Vic Tayback (I think) was in that Aqua Velva commercial. He of the TV series "Alice" fame. Funny.

Never heard of exquisite corpse.

Very good write-up today.

And a very nice Sat puzz.

rick 10:49 AM  

I've been to two other NYT blogs (early riser today) and I have found no one who has heard of EXQUISITECORPSE (except for BEQ and Rex, yesterday)

And it should be CUTYOURLOSSES. Have never heard "count your losses", it makes no sense as a substition in the clue.

Yesterday, as for PET being regional: I'm from the midwest but did spend a few years in Virginia and may have picked it up there or from my ex who has lived in the south for the last twenty odd years.

BEQ, please use EXQUISITECORPSE again, because now I'm ready.

Anonymous 10:58 AM  

I didn't know exquisite corpse was a game but the phrase rang a bell because it's the name of a poetry journal (corpse.org).

foodie 11:31 AM  

If you google "cut your losses" you get 214,000 hits. If you google "count your losses" you get 754, and most of them refer to taxes, weight loss and such.

I had: To Cut One's Losses" for the longest time, but then AquaVelva forced me to change. I accepted Count reluctantly, but truly, it still sticks in my throat..

kratsman 11:31 AM  

I don't get the disagreement with CUTONESLOSES. After a humiliating defeat (in battle) don't we count our losses? CUTYOURLOSSES is an entirely differnt context and not apropos of the clue, seems to me.

kratsman 11:33 AM  

Buthered that comment---first ref should be COUNTONESLOSSES.

kratsman 11:35 AM  

Apparently, I can't spell today.
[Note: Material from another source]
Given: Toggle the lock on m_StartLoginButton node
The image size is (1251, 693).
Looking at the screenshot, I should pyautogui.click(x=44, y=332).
Forget I ever posted.

Peter 11:43 AM  

Ugh... I taught an exquisite corpse drawing in class YESTERDAY and could not think of the word.

iou moth 11:48 AM  

If anyone is confused, Old Spice is the one married to David Beckham.

billnutt 12:42 PM  

It was fun to see Vic Tayback do something besides threaten William Shatner or sling hash at a diner.

I had NEVER heard of Exquisite Corpse, either, but it sounds interesting. I have my students do a round-robin story such as the one you're doing, Rex.

I'm pretty sure that "Lady for a Day" was the movie Capra made right before "It Happened One Night."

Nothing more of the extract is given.